July 3, 2026 · 7 min read
A developer asks Claude how to authenticate with your API. Claude answers confidently — wrong endpoint, wrong header name, deprecated auth flow. The developer spends 40 minutes debugging something that would have taken 2 minutes if they'd read your docs.
This isn't a fringe case. It's happening to your users right now. Here's exactly why it happens and what you can actually do about it.
LLMs don't look things up. They generate text based on statistical patterns learned from training data. When Claude answers a question about your API, it's not reading your docs — it's interpolating from whatever content about your product appeared in its training set.
That creates three compounding problems:
Training cutoff. Every model has a date after which it saw nothing. If you released a breaking change, renamed a parameter, or rewrote your auth flow after that date, Claude doesn't know. It answers based on the old version with full confidence.
Training coverage. Your product probably isn't that well represented in training data. OpenAI, Stripe, and AWS have thousands of blog posts, Stack Overflow answers, and forum threads about their APIs — so models absorb a lot about them incidentally. Your API might appear in a handful of GitHub repos and your own docs site. Sparse coverage means higher error rates.

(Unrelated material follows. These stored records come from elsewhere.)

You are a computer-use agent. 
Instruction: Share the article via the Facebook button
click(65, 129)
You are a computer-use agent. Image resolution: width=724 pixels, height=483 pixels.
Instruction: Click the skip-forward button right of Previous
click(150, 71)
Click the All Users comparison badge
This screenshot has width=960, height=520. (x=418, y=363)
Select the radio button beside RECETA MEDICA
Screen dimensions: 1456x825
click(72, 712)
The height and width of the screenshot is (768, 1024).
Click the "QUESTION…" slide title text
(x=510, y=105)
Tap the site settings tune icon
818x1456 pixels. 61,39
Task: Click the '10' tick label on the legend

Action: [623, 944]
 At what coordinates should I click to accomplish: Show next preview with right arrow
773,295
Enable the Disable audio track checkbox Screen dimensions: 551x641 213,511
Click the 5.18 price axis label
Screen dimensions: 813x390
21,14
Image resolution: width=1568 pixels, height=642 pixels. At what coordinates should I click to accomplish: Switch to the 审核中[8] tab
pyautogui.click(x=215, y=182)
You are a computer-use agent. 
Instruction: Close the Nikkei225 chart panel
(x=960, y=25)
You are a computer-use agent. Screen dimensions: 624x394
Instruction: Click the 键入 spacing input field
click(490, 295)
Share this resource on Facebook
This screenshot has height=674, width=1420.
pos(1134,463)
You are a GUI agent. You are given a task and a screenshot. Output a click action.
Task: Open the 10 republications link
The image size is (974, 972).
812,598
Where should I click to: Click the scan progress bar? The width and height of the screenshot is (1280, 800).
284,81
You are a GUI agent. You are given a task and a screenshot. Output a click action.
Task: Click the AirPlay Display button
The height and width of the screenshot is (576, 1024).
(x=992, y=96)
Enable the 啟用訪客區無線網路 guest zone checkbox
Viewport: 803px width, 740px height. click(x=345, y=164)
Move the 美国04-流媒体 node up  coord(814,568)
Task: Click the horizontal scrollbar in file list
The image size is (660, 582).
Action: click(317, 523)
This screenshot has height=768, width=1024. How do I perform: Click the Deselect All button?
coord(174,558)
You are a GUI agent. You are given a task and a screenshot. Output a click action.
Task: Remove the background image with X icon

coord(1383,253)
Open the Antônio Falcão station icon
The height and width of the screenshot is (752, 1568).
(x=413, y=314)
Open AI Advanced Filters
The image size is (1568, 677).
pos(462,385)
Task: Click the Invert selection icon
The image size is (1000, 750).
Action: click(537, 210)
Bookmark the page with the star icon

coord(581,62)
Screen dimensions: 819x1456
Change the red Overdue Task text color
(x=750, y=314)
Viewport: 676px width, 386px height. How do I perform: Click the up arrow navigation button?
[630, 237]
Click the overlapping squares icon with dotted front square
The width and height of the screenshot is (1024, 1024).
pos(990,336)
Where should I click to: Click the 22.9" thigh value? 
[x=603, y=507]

No uncertainty calibration for specifics. Models are generally good at expressing uncertainty for broad questions ("I'm not sure about the exact pricing"). They're bad at it for specific technical details — endpoints, parameter names, response shapes. They pattern-match to something plausible and state it as fact. An invented endpoint name looks exactly like a real one in the output.
Here are the categories of wrong answers your users are getting:
Wrong endpoint paths. Claude generates /v1/user/create when your API is /api/users. It looks right. It 404s.
Deprecated patterns. You moved from API keys to OAuth in v2. Claude still tells developers to pass X-API-Key in the header because that's what was in the training data.
Invented parameters. The model knows your endpoint takes some configuration object. It guesses at the field names based on similar APIs it's seen. Some guesses are right. Some aren't. The developer can't tell which.
Wrong response shapes. The model describes a response with fields that don't exist or are named differently than your actual API returns. Developers write code against the described shape and get runtime errors.
Missing required behavior. Your API requires idempotency keys for certain operations. The model doesn't mention it. The developer's code works in testing and fails in production under load.
Developers are increasingly using AI assistants as their first stop for API questions — before reading docs, before Stack Overflow, sometimes before even looking at the error message. The instinct to "just ask Claude" is becoming the default.
That means more of your users are hitting hallucinated answers more often. And when the answer is wrong but plausible-looking, they don't immediately suspect the AI — they suspect their own code. They spend time debugging a problem that doesn't exist before they discover the AI gave them a wrong endpoint.
The support burden this creates is invisible. You don't see "Claude told me the wrong thing" in tickets — you see "I'm getting a 404 on this endpoint" or "auth isn't working". The root cause is the AI. The symptom lands on your support queue.
The only reliable fix is retrieval — giving the AI access to your actual, current docs at the moment someone asks a question, rather than relying on training data.
When Claude has a retrieval tool that can pull from your indexed docs, the flow changes:
1. Developer asks "how do I authenticate with the Acme API?"
2. Claude calls ask_site("acme.com", "how do I authenticate?")
3. The tool retrieves the relevant chunk from your actual docs
4. Claude answers using that content, with a citation
The answer is grounded in what your docs actually say, not what the model thinks they might say. If you updated your auth flow last week, the indexed content reflects that. The model's training cutoff becomes irrelevant.
Index your docs. Submit your docs URL to AgentReady. It crawls, chunks, and indexes your content so it's retrievable via MCP. Claude Desktop and Cursor users can then query your actual docs instead of the model's guess. Takes 60 seconds.
Write an llms.txt. A file at /llms.txt improves how future model training incorporates your content. Doesn't fix the retrieval problem at runtime, but helps with baseline model knowledge over time.
Keep your index fresh. Re-index when you ship breaking changes. If your auth flow changes and your docs update but the index doesn't, the retrieval answer is as stale as the training data. Set up a deploy hook: POST /api/crawl after each docs deploy.
The hallucination problem isn't going away — models will always have training cutoffs and coverage gaps. The answer is retrieval, not better training. Your docs are the source of truth. Make them queryable.